+++ RECORDED DATA
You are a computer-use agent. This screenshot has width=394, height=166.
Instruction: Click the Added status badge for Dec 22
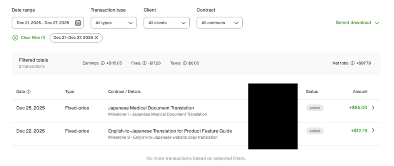[x=315, y=131]
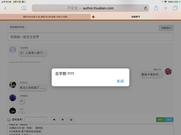Tap the Safari back arrow
Screen dimensions: 181x135
[x=5, y=8]
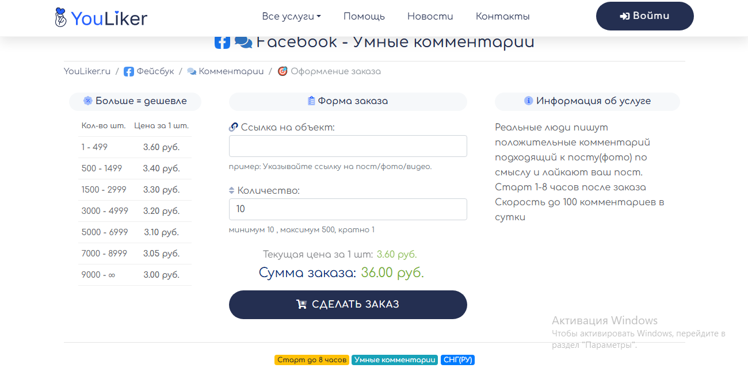The width and height of the screenshot is (748, 368).
Task: Click the Facebook icon in the breadcrumb trail
Action: pyautogui.click(x=128, y=71)
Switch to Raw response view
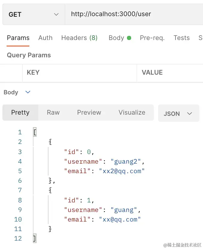The width and height of the screenshot is (203, 249). [53, 113]
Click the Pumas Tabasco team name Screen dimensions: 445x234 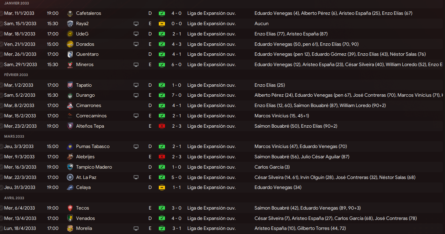tap(93, 147)
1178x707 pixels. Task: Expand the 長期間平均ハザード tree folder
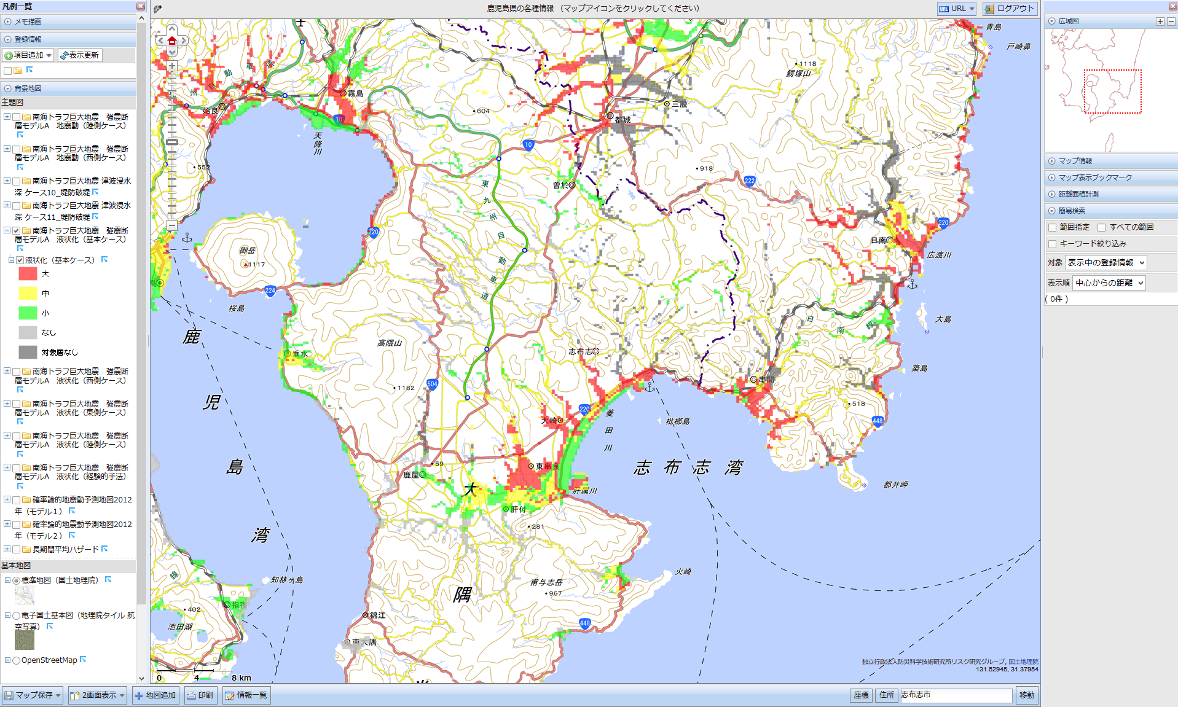tap(7, 549)
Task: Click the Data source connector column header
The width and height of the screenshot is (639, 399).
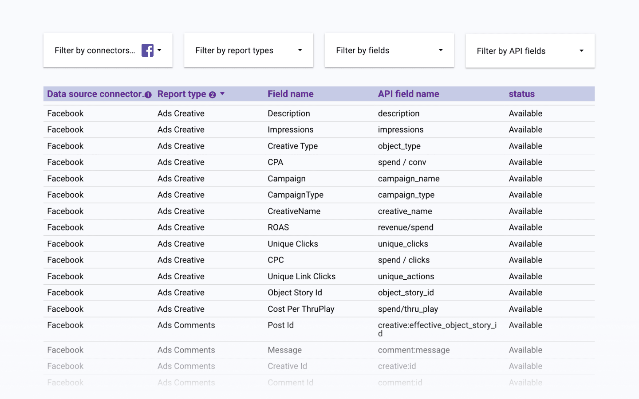Action: pos(95,94)
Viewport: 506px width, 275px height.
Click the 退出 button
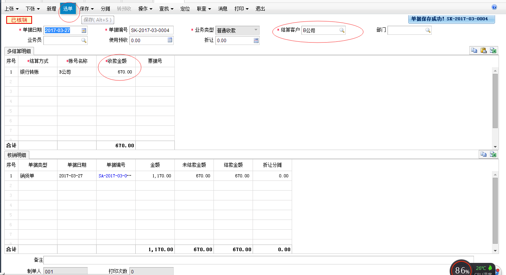click(260, 9)
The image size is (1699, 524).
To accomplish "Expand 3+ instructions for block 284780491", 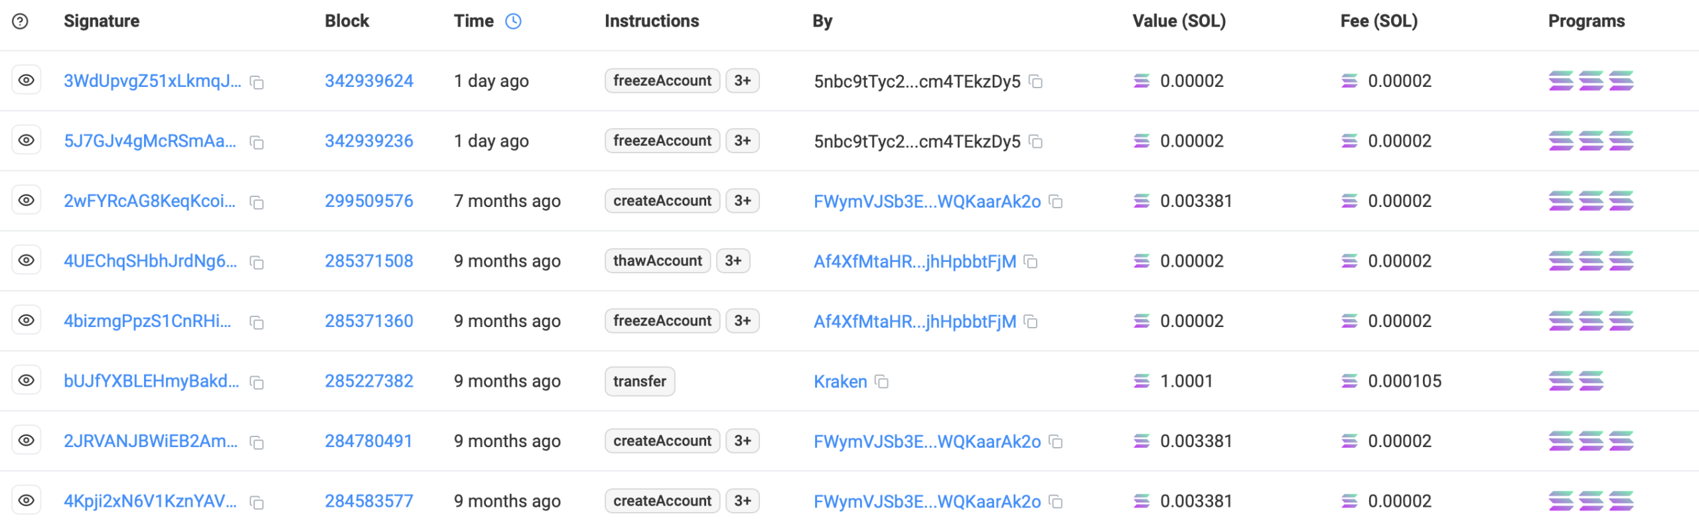I will [742, 441].
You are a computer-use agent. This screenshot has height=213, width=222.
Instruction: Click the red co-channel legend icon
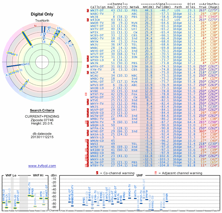coord(97,173)
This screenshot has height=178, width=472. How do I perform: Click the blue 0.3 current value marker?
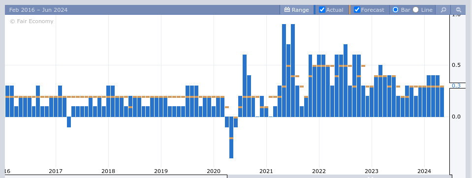tap(456, 86)
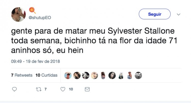191x103 pixels.
Task: Open the lollipop emoji display name
Action: [x=32, y=10]
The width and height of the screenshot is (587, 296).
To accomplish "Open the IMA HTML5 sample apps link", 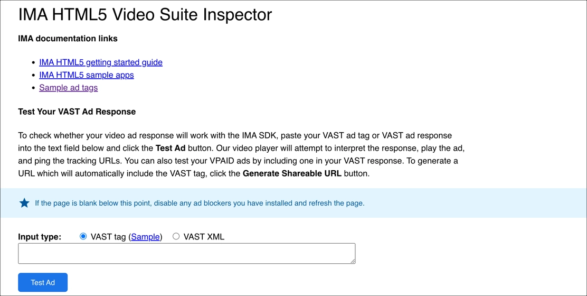I will pos(86,75).
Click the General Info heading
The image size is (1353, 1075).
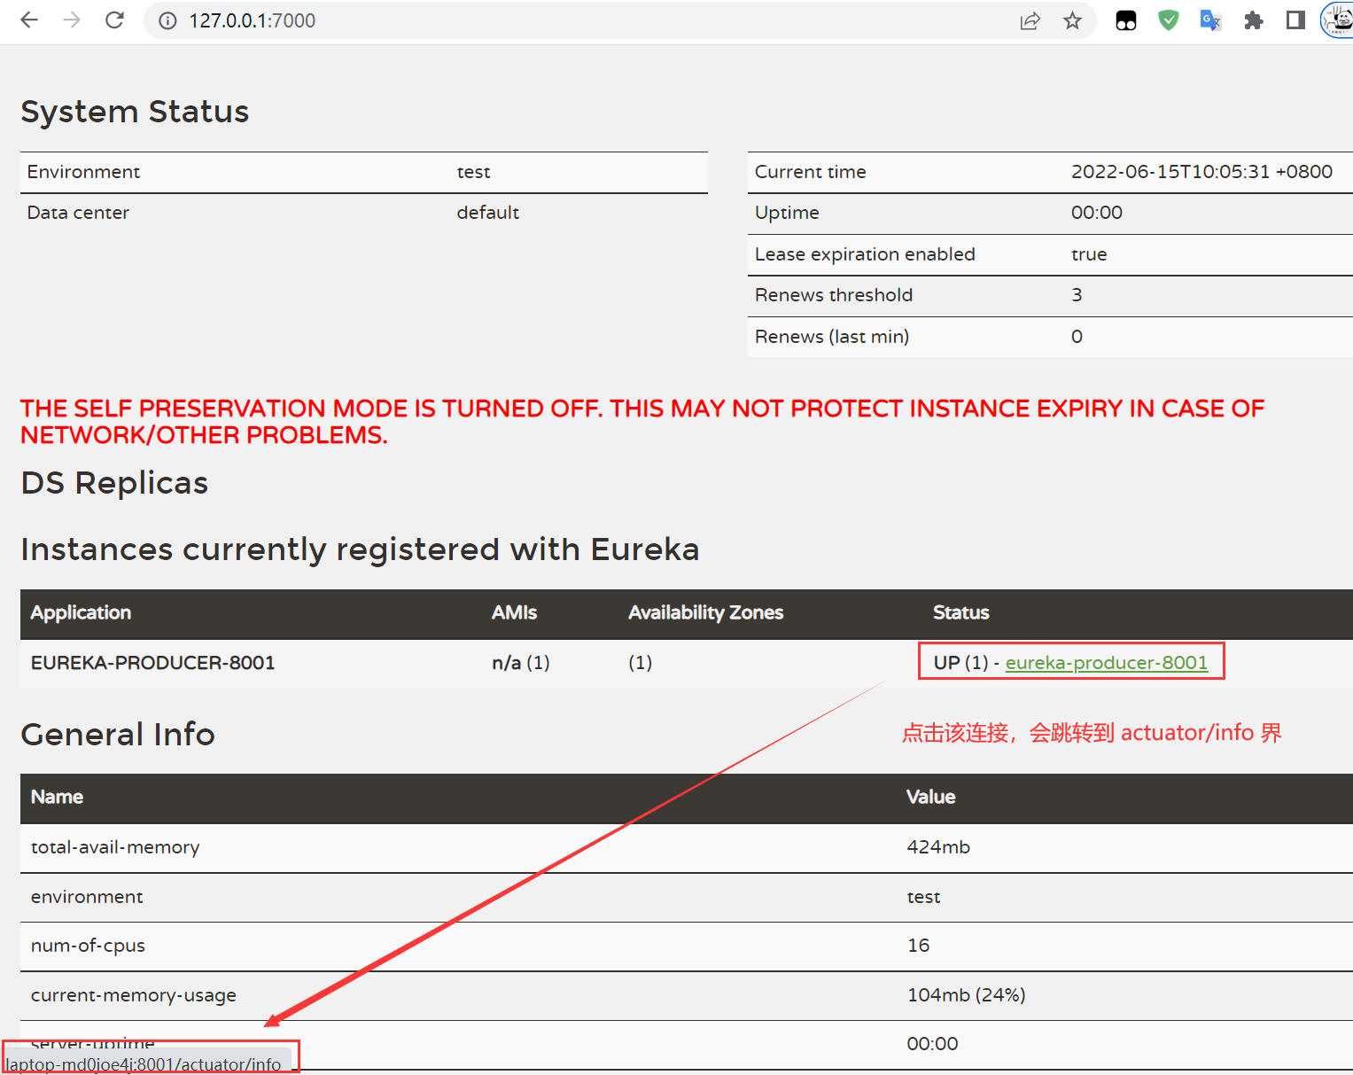(118, 735)
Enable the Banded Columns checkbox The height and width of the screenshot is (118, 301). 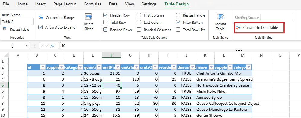(139, 30)
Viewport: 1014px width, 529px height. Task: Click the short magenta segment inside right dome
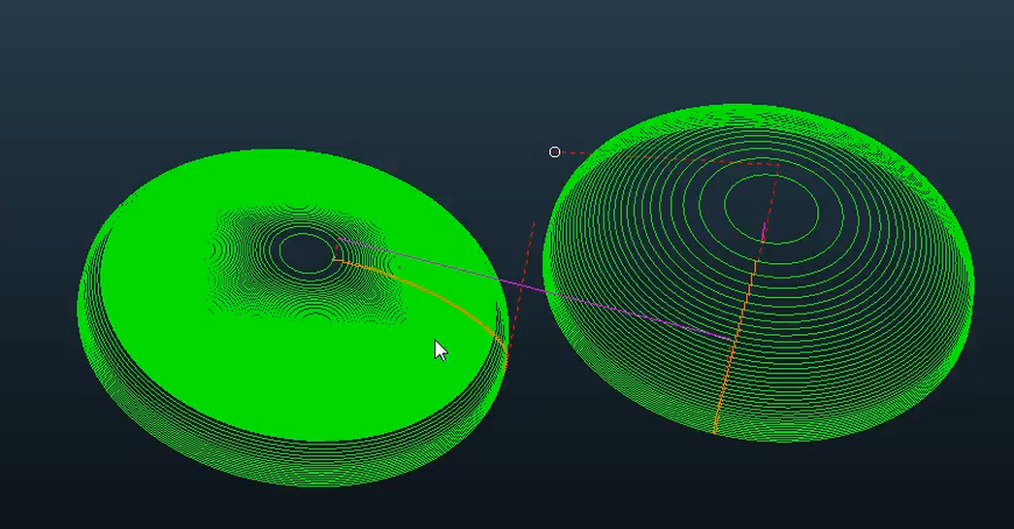pyautogui.click(x=763, y=233)
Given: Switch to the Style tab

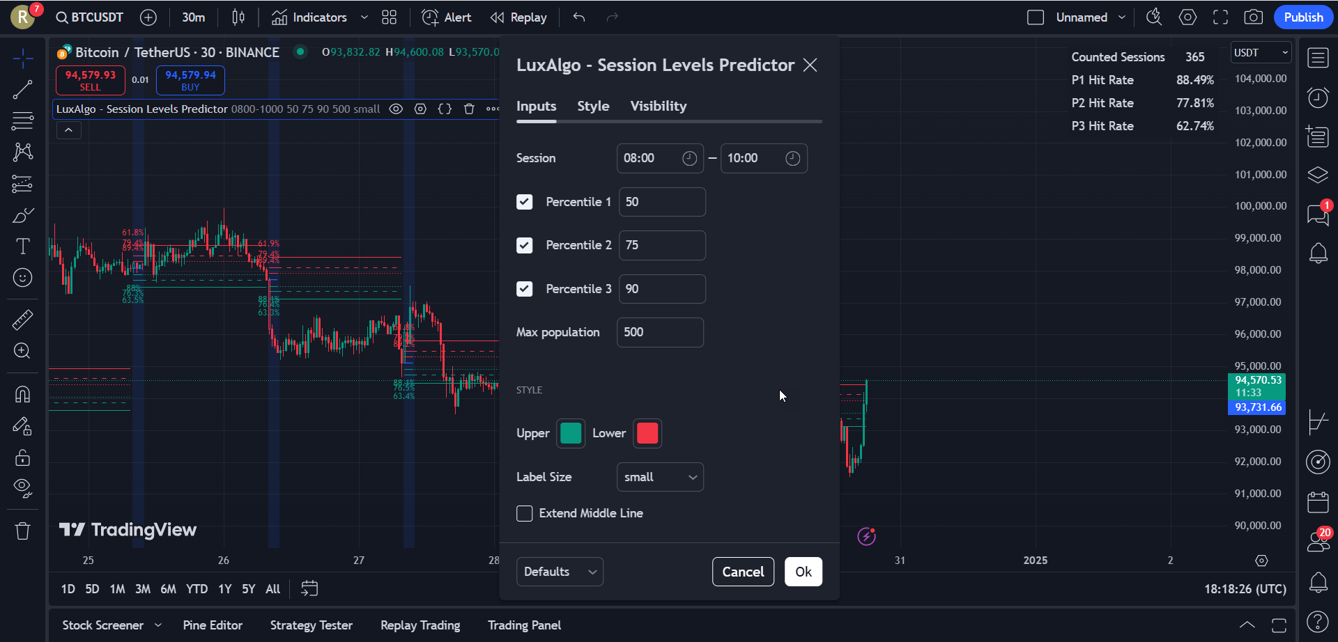Looking at the screenshot, I should pyautogui.click(x=593, y=106).
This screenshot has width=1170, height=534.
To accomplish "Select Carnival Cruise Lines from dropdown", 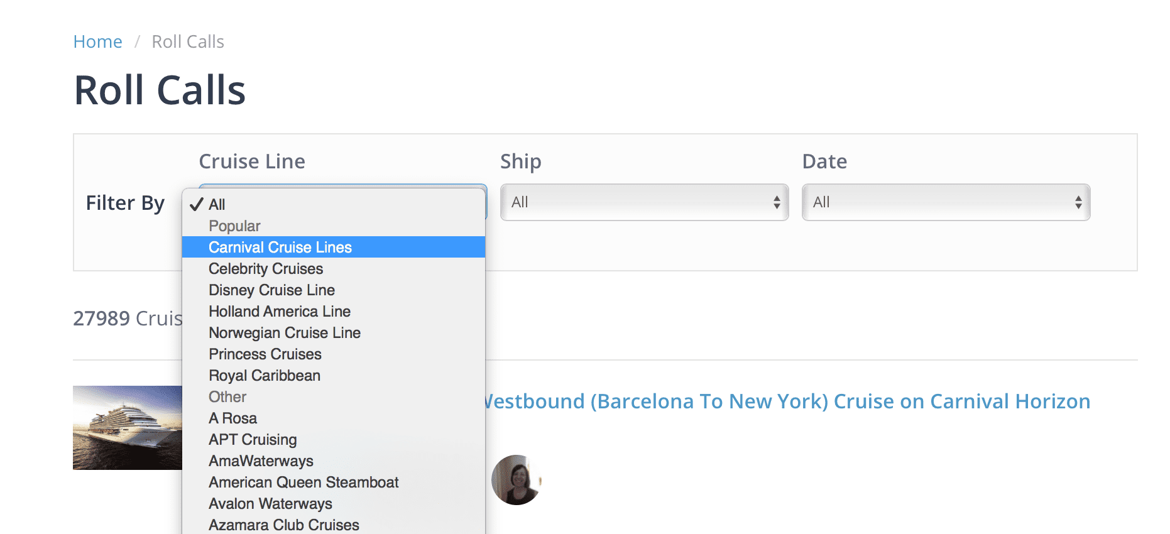I will click(333, 247).
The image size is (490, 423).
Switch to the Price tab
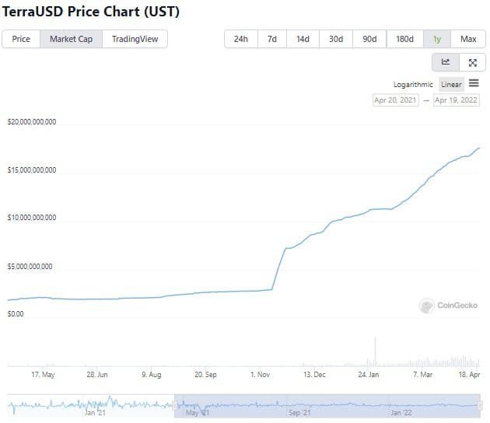(x=21, y=39)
++++++
_WORK TO COMPLETE_
Collect each line of the records above that contains the string "Task", copying every such line in full.

_OUTPUT FOR THIS EXERCISE_
Task: Click the Facebook icon in the breadcrumb trail
1178x707 pixels. Task: Expand the 長期間平均ハザード tree folder
Task: Click the Data source connector column header
Task: Open the lollipop emoji display name
Viewport: 1014px width, 529px height. Task: Click the short magenta segment inside right dome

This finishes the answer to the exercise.